LOOK, THERE'S BIG BIRD!
The thing about the Republicons is, they think big. No wonder they hated the Clinton administration. I mean, why rent a night in the Lincoln bedroom when you can buy the entire Congress?
That is one reason that GOP activists have been pressuring interest groups to hire Republicans for upper-echelon lobbying positions. The K Street Project, spearheaded by Grover Norquist, president of Americans for Tax Reform, has been widely criticized by Democrats for strong-arming interest groups into filling vacancies with GOP stalwarts.

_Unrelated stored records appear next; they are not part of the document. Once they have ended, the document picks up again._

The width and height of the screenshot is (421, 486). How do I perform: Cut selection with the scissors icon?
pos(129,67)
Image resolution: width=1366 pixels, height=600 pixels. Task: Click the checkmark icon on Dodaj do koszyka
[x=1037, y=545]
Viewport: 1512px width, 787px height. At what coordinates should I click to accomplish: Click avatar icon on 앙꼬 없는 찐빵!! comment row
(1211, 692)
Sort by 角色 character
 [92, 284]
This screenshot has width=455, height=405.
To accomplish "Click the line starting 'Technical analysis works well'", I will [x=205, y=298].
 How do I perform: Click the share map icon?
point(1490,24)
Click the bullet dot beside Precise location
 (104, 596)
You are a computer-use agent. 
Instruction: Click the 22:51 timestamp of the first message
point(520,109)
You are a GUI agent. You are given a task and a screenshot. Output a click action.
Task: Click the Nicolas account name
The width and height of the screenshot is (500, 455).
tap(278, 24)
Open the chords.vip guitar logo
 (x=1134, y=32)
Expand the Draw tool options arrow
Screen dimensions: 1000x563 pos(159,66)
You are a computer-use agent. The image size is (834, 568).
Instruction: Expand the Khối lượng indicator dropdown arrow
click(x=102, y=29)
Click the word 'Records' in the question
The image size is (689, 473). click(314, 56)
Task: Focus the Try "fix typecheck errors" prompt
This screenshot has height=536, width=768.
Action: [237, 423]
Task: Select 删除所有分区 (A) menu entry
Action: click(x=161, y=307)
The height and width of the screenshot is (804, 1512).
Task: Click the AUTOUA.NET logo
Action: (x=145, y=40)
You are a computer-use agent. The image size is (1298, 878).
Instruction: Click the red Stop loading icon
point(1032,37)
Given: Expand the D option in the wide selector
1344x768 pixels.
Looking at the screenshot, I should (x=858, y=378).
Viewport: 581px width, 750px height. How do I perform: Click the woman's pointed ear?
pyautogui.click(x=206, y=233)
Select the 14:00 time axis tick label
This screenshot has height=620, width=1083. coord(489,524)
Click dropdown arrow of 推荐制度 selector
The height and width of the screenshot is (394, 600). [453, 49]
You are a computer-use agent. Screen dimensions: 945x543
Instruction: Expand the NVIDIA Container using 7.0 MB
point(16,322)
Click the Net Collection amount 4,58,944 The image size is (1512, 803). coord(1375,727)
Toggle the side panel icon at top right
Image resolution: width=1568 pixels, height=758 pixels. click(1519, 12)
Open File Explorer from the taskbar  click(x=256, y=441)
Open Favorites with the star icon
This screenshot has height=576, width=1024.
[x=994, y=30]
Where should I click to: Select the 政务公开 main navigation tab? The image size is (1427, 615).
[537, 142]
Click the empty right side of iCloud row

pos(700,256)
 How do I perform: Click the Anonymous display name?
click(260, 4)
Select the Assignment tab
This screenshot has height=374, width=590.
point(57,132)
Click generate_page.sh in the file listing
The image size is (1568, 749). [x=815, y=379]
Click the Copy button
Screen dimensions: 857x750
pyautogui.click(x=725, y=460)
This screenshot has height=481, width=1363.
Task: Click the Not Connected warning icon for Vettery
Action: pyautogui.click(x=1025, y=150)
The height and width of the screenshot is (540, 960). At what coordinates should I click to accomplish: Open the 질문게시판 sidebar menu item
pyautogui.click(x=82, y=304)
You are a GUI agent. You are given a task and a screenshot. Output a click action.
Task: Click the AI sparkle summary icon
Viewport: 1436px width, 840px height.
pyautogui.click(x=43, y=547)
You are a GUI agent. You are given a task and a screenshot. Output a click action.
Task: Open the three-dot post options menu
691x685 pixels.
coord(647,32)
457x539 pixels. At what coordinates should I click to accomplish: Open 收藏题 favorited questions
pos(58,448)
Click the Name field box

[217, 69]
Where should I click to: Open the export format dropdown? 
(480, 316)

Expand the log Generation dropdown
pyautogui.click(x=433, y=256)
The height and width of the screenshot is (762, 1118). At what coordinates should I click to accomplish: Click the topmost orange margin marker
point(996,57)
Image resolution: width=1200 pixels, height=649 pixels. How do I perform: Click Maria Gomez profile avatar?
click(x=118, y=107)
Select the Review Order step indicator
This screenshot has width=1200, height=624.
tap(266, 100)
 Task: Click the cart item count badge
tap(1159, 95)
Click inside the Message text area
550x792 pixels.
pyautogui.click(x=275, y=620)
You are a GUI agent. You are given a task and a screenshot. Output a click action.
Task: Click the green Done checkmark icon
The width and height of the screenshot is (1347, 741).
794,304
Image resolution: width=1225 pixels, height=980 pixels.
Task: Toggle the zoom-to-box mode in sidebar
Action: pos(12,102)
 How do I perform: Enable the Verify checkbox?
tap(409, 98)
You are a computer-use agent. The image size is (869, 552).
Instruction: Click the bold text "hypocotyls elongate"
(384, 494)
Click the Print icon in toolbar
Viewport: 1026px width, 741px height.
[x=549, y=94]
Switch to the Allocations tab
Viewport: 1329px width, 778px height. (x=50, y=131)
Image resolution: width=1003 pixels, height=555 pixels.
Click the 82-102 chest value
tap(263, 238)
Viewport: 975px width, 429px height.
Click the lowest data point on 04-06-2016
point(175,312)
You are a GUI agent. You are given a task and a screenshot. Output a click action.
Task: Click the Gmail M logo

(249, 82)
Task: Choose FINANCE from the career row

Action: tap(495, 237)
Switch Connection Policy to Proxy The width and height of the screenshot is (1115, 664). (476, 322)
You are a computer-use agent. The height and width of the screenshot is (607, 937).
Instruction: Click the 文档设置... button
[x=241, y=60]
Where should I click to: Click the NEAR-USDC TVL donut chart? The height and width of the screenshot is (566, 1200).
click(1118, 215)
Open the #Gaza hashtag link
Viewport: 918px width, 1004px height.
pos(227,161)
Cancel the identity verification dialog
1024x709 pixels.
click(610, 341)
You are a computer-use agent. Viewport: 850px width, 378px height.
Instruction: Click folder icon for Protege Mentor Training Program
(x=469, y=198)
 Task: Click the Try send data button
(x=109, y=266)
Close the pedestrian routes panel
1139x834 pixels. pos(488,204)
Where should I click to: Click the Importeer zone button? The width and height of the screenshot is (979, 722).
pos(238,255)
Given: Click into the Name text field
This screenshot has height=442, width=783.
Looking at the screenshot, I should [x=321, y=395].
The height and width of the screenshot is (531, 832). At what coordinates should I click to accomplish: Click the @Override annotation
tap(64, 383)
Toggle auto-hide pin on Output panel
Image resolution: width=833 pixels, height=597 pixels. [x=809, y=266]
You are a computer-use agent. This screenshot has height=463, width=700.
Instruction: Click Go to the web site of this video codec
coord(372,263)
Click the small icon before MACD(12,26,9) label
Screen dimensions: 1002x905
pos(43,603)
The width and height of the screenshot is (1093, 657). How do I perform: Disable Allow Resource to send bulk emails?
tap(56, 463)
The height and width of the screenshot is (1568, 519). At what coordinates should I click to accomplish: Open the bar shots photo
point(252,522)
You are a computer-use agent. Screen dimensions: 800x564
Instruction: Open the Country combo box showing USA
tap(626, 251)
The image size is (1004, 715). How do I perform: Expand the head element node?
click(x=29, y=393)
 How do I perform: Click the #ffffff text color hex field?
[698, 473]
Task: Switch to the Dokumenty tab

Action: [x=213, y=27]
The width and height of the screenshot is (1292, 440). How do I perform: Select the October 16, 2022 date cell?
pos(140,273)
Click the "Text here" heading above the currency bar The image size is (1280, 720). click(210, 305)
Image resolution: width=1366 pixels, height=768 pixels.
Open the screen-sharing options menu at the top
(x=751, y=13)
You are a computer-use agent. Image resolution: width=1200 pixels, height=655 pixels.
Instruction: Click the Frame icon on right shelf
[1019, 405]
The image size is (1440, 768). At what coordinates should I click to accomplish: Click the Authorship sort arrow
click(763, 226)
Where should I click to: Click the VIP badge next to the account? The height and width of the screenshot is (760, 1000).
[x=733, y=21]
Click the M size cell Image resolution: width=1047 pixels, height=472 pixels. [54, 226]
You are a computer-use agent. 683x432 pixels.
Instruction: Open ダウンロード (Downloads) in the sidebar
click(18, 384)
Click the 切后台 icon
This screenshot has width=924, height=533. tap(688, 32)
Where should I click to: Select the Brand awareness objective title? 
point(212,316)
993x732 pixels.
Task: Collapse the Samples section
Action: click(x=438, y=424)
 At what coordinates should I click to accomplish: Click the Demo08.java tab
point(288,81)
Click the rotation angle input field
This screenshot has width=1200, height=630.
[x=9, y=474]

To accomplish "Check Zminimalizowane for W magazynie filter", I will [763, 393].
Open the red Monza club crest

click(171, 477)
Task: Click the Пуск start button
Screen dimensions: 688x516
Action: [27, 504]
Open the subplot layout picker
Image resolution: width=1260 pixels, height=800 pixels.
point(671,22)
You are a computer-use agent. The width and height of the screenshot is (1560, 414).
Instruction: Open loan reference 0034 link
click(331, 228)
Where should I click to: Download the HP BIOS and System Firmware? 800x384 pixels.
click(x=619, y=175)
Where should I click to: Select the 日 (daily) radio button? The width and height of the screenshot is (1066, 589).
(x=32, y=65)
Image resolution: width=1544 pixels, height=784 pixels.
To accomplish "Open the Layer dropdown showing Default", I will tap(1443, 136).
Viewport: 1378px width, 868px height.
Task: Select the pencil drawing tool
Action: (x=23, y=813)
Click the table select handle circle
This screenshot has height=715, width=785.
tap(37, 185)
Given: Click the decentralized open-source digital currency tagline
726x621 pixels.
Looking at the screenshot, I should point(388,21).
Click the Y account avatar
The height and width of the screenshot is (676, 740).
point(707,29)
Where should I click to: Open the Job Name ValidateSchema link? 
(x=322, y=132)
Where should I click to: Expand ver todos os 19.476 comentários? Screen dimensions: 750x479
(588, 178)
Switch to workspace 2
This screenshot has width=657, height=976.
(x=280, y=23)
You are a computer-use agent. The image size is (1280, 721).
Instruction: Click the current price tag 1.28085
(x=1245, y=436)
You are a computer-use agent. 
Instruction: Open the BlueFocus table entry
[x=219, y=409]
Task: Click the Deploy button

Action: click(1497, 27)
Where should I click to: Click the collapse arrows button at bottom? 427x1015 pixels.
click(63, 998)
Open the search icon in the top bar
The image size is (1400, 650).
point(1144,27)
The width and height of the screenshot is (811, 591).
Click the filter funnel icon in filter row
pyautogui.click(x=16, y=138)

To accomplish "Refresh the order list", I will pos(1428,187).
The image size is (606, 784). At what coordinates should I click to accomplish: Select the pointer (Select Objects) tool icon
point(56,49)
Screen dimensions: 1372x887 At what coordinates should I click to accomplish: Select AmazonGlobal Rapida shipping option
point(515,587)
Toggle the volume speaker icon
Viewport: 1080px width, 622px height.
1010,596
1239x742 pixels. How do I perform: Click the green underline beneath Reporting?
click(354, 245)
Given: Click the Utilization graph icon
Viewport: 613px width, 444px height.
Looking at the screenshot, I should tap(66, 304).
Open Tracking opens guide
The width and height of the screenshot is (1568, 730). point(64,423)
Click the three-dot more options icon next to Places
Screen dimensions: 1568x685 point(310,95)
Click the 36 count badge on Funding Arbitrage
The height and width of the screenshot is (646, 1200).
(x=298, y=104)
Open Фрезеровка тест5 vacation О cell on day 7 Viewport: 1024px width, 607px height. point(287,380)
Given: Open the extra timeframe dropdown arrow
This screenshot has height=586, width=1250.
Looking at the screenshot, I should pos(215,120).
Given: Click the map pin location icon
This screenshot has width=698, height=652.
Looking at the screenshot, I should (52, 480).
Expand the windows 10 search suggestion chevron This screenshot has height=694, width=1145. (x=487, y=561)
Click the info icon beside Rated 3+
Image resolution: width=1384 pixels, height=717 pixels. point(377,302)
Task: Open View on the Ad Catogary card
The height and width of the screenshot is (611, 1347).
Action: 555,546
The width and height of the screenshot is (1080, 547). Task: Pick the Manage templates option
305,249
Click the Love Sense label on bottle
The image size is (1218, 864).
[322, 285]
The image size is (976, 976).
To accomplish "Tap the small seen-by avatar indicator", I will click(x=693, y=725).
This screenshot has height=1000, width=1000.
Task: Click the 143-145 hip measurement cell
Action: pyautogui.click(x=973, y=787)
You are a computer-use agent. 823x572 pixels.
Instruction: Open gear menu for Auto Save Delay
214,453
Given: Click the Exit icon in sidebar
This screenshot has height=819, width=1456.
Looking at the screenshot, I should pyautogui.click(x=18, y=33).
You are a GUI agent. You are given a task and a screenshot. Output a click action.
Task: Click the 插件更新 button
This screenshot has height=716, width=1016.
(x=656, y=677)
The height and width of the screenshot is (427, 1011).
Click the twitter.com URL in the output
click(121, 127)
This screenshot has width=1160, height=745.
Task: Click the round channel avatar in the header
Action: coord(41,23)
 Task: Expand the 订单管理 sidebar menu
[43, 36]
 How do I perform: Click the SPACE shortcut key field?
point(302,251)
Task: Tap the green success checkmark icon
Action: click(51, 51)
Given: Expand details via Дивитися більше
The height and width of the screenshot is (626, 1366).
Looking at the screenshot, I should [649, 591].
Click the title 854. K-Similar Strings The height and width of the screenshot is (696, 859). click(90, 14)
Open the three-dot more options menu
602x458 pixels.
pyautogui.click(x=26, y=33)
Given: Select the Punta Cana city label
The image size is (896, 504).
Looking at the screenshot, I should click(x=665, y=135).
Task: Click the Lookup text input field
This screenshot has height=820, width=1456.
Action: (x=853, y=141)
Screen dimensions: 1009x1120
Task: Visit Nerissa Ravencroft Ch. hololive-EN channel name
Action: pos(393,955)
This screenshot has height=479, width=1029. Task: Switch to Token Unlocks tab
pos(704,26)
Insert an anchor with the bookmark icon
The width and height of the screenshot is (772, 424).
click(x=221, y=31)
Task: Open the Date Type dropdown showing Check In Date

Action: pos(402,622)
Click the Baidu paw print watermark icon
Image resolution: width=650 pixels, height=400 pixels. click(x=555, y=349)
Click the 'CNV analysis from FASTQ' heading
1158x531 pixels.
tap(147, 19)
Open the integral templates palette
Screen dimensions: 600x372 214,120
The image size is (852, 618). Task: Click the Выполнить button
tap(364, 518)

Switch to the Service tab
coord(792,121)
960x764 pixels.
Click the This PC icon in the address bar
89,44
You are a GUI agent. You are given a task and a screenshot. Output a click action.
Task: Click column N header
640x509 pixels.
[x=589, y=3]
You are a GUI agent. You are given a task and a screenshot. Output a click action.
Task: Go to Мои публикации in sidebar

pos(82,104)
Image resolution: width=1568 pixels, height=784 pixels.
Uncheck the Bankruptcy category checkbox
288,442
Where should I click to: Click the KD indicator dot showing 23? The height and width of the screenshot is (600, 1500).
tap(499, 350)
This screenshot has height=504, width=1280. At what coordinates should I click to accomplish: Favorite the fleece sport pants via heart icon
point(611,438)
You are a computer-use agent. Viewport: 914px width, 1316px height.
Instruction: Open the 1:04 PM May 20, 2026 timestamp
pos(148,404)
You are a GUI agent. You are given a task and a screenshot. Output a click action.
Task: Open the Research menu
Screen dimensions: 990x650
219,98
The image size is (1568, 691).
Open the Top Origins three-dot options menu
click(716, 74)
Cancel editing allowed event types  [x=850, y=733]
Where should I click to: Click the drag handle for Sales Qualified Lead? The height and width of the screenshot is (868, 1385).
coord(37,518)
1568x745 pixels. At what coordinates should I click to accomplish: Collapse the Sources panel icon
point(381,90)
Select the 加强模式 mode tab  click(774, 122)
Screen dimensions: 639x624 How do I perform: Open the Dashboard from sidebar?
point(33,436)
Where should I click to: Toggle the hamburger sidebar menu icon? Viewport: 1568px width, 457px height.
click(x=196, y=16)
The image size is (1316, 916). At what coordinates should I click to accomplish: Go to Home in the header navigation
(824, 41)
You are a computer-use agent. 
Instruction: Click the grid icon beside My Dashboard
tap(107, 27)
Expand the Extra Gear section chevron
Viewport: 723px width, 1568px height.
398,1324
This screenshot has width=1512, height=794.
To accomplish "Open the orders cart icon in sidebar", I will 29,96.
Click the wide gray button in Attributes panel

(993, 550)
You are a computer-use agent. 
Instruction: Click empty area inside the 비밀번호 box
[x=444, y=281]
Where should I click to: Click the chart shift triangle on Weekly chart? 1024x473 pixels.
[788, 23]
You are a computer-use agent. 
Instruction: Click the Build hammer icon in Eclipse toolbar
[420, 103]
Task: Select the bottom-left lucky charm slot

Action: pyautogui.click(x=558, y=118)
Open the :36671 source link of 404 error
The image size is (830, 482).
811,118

I saw Grover just the other day coming out of that great new Vietnamese place in Georgetown. He was singing to himself and I happened to overhear as I walked behind:
Sunny day
Sweepin’ the clouds away
On my way to where the air is sweet
Can you tell me how to get
Every job there is on K Street

It’s a magic carpet ride
Every door will open wide
To happy people like you
I had no idea he had such a beautiful singing voice, and as I followed, he switched to one of my favorites:
When green is all there is to grab
It could make you wonder why,
But why wonder, why wonder?
I love green and it'll do fine,
It's beautiful!
And I think it's what I want to be
I may not have mentioned it, but this Cute N'Cuddly administration has another major Sesame Street fan. A friend whose cousin's roommate is a chambermaid in the White House told me she's heard Condi singing to the President as she gives him his nightly bath (and this is one of those cases where the stories about Condi are true - like Grover, she has a beautiful voice, too). He's got a favorite little ditty that goes like this:
Rubber Duckie, you're the one
You make bathtime lots of fun
Rubber Duckie
I'm awfully fond of you
This is the really cute thing: apparently the preznit loves to shout out the "Woh woh bee doh!" part. And Condi always lets him.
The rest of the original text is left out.